◆ YOUR OBJECTIVE ◆
Could you give the number of lines in the entries below that contain the word "agent"? Only the number is wanted.

◆ RECORDS SHOWN ◆
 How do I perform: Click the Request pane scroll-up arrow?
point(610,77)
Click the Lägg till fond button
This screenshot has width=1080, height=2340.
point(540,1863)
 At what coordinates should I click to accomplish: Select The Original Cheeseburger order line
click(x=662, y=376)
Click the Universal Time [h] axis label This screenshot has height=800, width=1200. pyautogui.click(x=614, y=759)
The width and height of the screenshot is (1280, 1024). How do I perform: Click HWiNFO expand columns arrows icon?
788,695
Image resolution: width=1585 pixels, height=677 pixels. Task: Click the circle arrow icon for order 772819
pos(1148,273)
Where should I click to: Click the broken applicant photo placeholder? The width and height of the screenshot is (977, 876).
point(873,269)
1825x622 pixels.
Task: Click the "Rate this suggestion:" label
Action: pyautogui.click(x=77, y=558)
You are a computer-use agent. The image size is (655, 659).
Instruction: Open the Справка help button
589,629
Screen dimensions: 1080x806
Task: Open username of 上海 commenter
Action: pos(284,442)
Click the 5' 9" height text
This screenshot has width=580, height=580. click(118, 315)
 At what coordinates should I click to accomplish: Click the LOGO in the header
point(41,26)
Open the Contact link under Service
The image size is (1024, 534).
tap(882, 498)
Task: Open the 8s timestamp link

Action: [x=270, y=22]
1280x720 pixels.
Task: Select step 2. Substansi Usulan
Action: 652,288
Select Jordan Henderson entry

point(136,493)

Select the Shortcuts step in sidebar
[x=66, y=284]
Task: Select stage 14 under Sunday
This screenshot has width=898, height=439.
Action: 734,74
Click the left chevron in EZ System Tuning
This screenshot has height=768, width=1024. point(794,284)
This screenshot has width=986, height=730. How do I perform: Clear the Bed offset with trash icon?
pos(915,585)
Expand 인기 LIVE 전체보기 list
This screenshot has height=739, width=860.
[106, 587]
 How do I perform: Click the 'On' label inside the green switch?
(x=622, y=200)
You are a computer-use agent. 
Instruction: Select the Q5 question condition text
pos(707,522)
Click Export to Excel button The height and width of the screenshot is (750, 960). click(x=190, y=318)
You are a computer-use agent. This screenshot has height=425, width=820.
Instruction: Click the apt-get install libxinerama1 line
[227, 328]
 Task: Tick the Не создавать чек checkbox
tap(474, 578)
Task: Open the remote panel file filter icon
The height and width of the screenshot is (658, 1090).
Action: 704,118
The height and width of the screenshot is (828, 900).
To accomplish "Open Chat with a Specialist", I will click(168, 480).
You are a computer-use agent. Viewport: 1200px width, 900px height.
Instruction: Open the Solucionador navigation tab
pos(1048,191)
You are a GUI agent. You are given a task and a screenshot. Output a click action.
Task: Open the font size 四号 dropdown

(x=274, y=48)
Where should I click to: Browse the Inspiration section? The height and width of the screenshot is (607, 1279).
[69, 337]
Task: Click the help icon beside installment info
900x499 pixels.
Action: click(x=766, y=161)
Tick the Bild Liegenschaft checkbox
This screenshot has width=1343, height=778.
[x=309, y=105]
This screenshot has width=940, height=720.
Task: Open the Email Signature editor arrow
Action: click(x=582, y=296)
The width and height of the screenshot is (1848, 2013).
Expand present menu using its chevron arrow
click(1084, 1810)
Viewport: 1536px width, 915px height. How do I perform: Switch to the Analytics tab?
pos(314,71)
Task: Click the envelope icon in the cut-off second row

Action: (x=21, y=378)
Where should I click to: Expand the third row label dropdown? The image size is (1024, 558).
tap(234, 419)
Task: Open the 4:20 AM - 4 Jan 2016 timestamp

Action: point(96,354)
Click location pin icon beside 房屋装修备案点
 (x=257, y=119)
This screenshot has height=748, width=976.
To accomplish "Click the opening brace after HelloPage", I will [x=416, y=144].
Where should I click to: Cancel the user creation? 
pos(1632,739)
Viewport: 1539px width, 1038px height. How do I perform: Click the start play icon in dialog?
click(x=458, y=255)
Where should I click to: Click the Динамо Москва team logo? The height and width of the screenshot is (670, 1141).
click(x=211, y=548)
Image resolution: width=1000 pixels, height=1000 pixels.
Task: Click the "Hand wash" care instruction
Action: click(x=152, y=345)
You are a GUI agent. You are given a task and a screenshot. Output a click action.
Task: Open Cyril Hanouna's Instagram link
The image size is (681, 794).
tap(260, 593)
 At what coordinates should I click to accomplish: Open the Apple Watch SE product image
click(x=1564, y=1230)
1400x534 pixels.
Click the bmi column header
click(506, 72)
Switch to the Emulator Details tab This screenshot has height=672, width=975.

◆ RESPONSE AREA ◆
6